The first field is a 32-bit format identifier, followed by a 16-bit priming field and an 8-bit version field. This is followed by format-specific data: first an 8-bit value containing the length, in bytes, of the format-specific data and then the format-specific data itself in an array of bytes. The setup information must be packed, with no alignment padding. The size of the setup information is 8 bytes plus the size of the format-specific data.

The field’s values are:

  • audio_type—as defined in the following sections; identifies the type of setup data carried.

  • priming—set to 0x0000 for AC-3. For AAC retrieve this value from the encoder, using the Apple encoding API. If a non-Apple encoder is used and does not provide a priming value, set to 0x0000. (This may lead to incorrect audio/video synchronization if the encoder has a different priming value than the value provided to the AAC decoder when the content is rendered.)

  • version—set to 0x01.

  • setup_data_length—the number of bytes in the following setup data.

  • setup_data—format-specific information, as defined in the following sections.

2.4.3.2 AAC Setup

Format identifiers:

AAC-LC

‘zaac’

AAC-HEv1

‘zach’

AAC-HEv2

‘zacp’

The AAC format-specific setup information is the AudioSpecificConfig() value, as defined in Section 1.6.2.1 of ISO/IEC 14496-3. (Note that this value is called DecoderSpecificInfo in MPEG-4).

2.4.3.3 AC-3 Setup

Format identifier: ‘zac3’

The AC-3 format-specific setup information is the first 10 bytes of the audio data (the syncframe()). This comprises the syncinfo() structure and the initial part of the bsi() structure, as defined in 5.3.1 and 5.3.2 of ETSI TS 102 366 v1.2.1.
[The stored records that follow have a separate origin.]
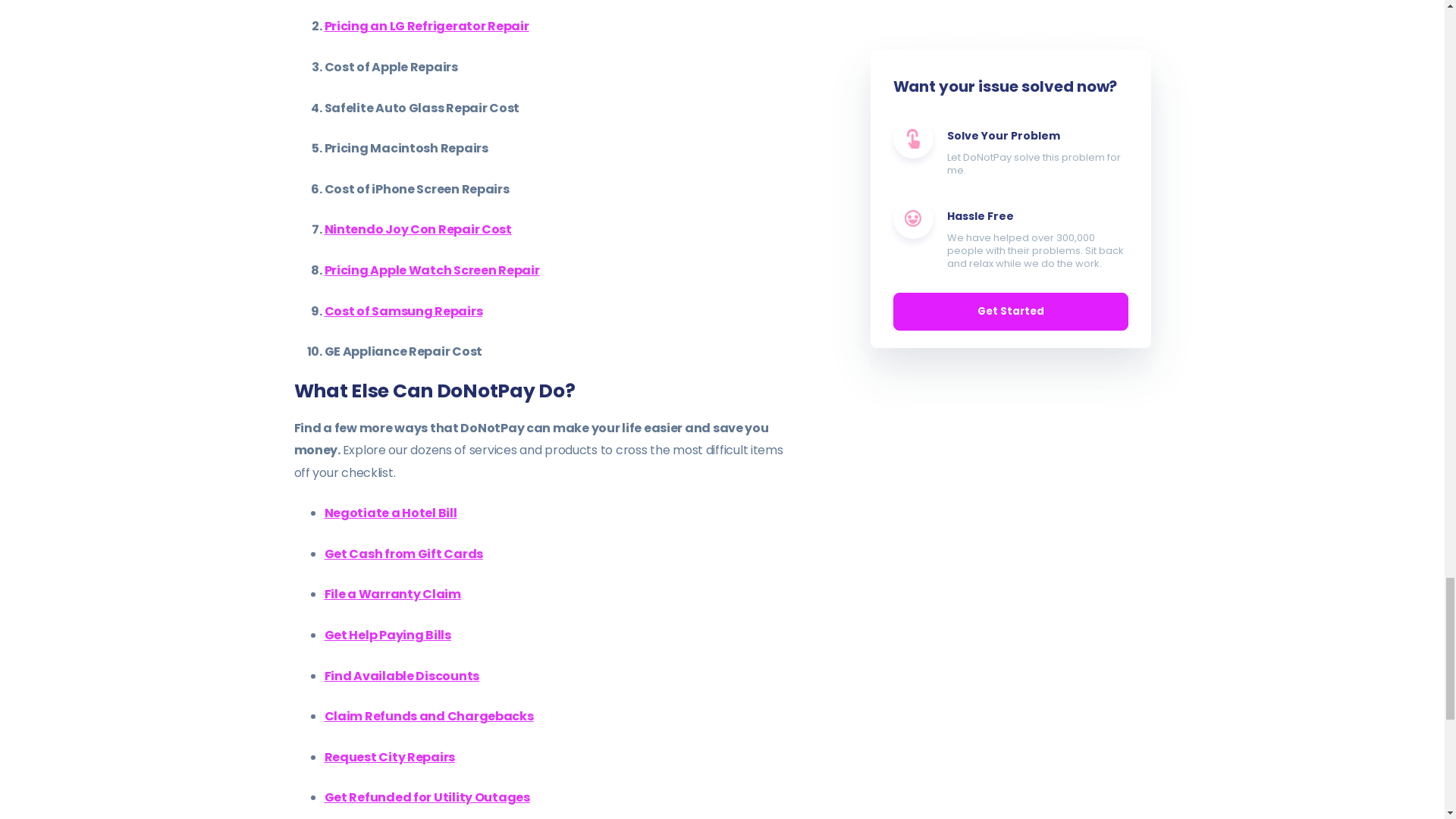
Pricing Apple Watch Screen Repair (432, 270)
Nintendo Joy Con Repair Cost (418, 229)
Pricing an LG Refrigerator Repair (426, 26)
File a Warranty Claim (392, 593)
Negotiate a Hotel Bill (390, 512)
Cost of Samsung Repairs (403, 311)
Get Cash from Gift Cards (403, 553)
Given the description of an element on the screen output the (x, y) to click on. 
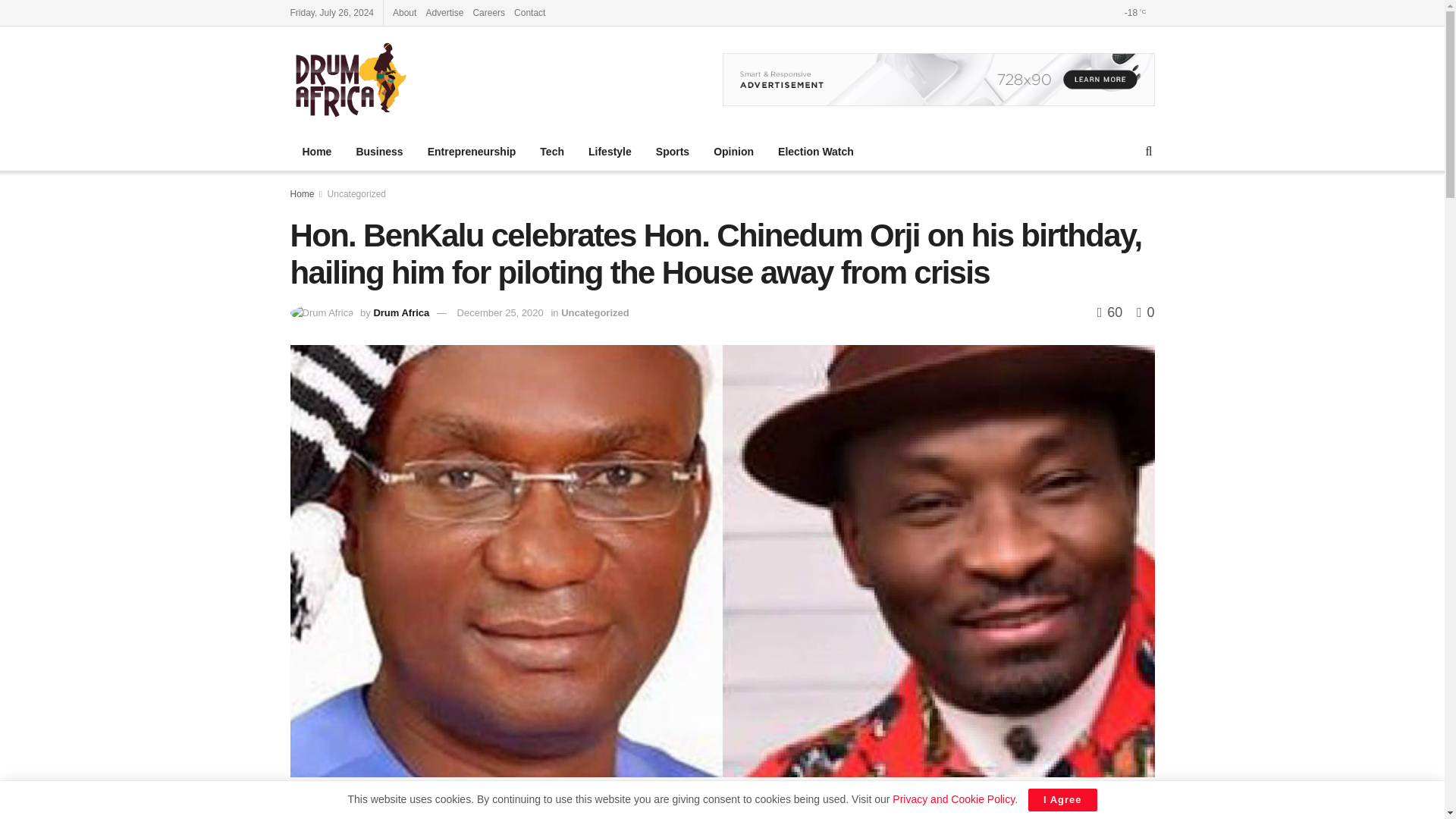
About (404, 12)
Share on Twitter (965, 809)
Home (301, 194)
Advertise (444, 12)
60 (1109, 312)
Uncategorized (594, 312)
Careers (488, 12)
Home (316, 151)
0 (1145, 312)
Contact (528, 12)
Business (378, 151)
Drum Africa (400, 312)
Election Watch (815, 151)
Sports (672, 151)
Uncategorized (356, 194)
Given the description of an element on the screen output the (x, y) to click on. 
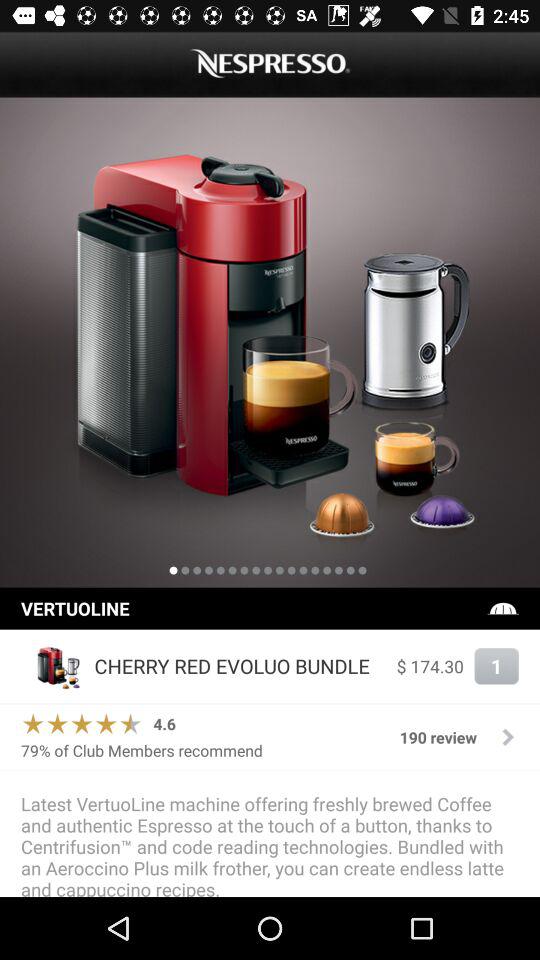
scroll to the 1 item (496, 666)
Given the description of an element on the screen output the (x, y) to click on. 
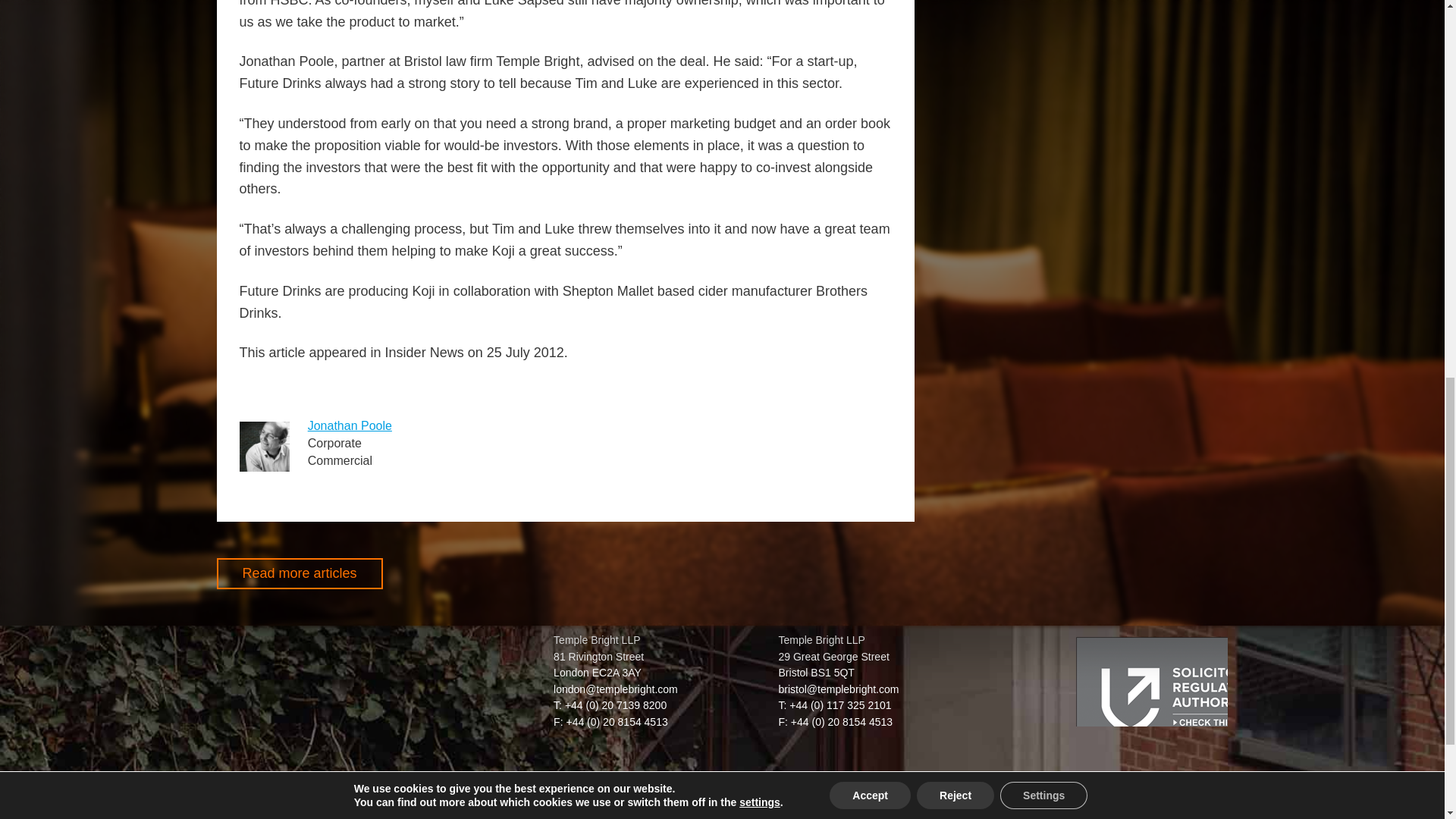
Jonathan Poole (349, 425)
Read more articles (299, 572)
Given the description of an element on the screen output the (x, y) to click on. 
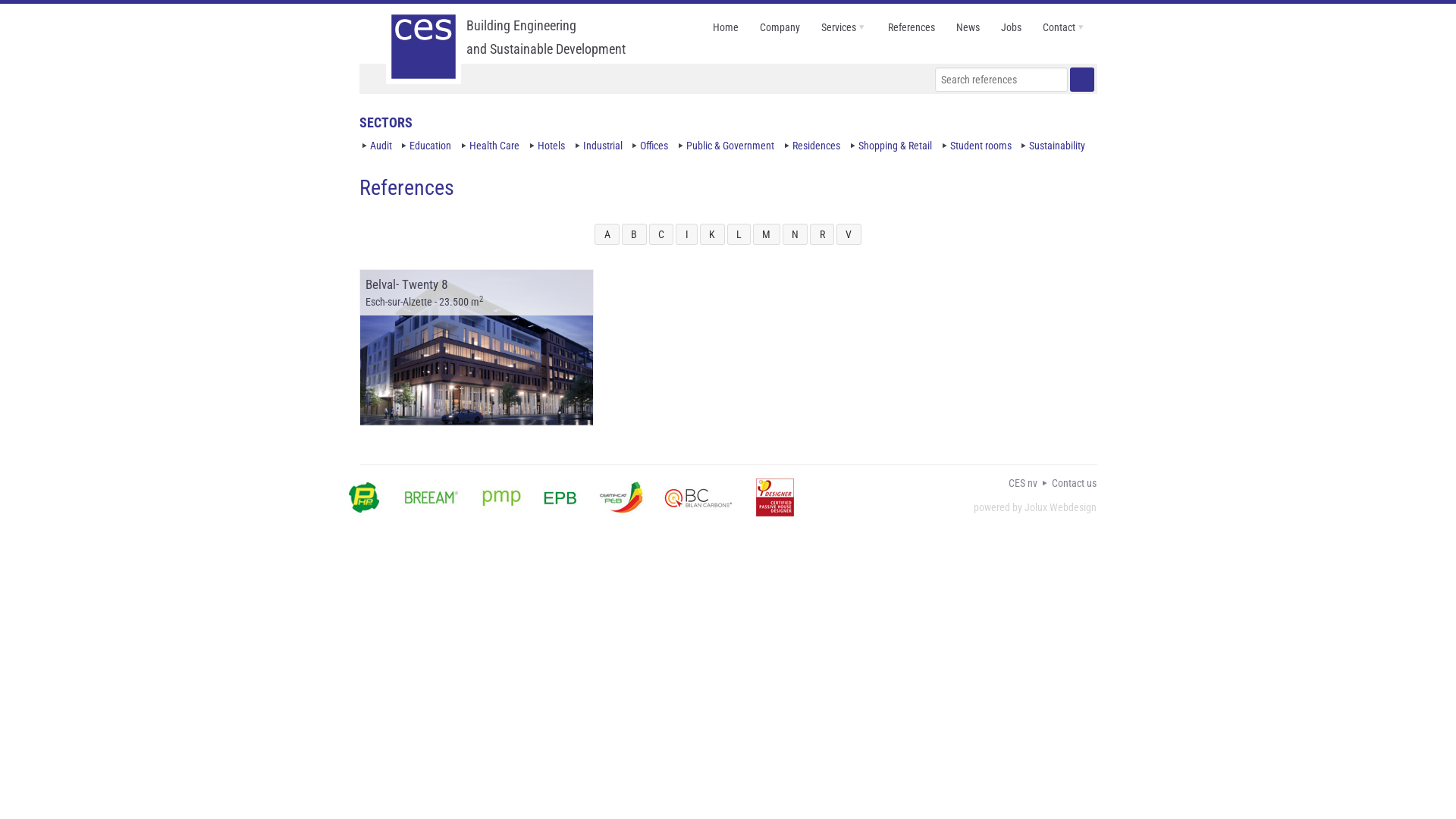
Hotels Element type: text (550, 145)
Company Element type: text (779, 27)
References Element type: text (911, 27)
M Element type: text (766, 234)
A Element type: text (606, 234)
Public & Government Element type: text (730, 145)
K Element type: text (711, 234)
N Element type: text (795, 234)
Offices Element type: text (654, 145)
R Element type: text (821, 234)
Audit Element type: text (381, 145)
Jobs Element type: text (1011, 27)
Student rooms Element type: text (980, 145)
Sustainability Element type: text (1057, 145)
Services Element type: text (843, 27)
I Element type: text (686, 234)
Belval- Twenty 8
Esch-sur-Alzette - 23.500 m2 Element type: text (475, 347)
powered by Jolux Webdesign Element type: text (1034, 507)
Shopping & Retail Element type: text (894, 145)
C Element type: text (661, 234)
Industrial Element type: text (602, 145)
Contact Element type: text (1064, 27)
L Element type: text (738, 234)
News Element type: text (967, 27)
B Element type: text (633, 234)
Contact us Element type: text (1073, 482)
Health Care Element type: text (494, 145)
Home Element type: text (725, 27)
Residences Element type: text (816, 145)
Education Element type: text (430, 145)
V Element type: text (848, 234)
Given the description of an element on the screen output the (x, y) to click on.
2.4.3.4 Elementary Stream Setup

Format identifier: ‘PRIV’

In elementary streams the audio setup information is carried inside an ID3 Private Frame, as defined in ID3 tag version 2.4.0. The owner identifier is com.apple.streaming.audioDescription.

2.4.3.5 Transport Stream Setup

Format identifier: ‘apad’

In transport streams, the audio setup information is carried in a registration_descriptor(), as defined in ISO/IEC 13818-1, sections 2.6.8 and 2.6.9 and Table 2-45.

2.4 Other Stream Types

Stream types other than audio or video are not encrypted.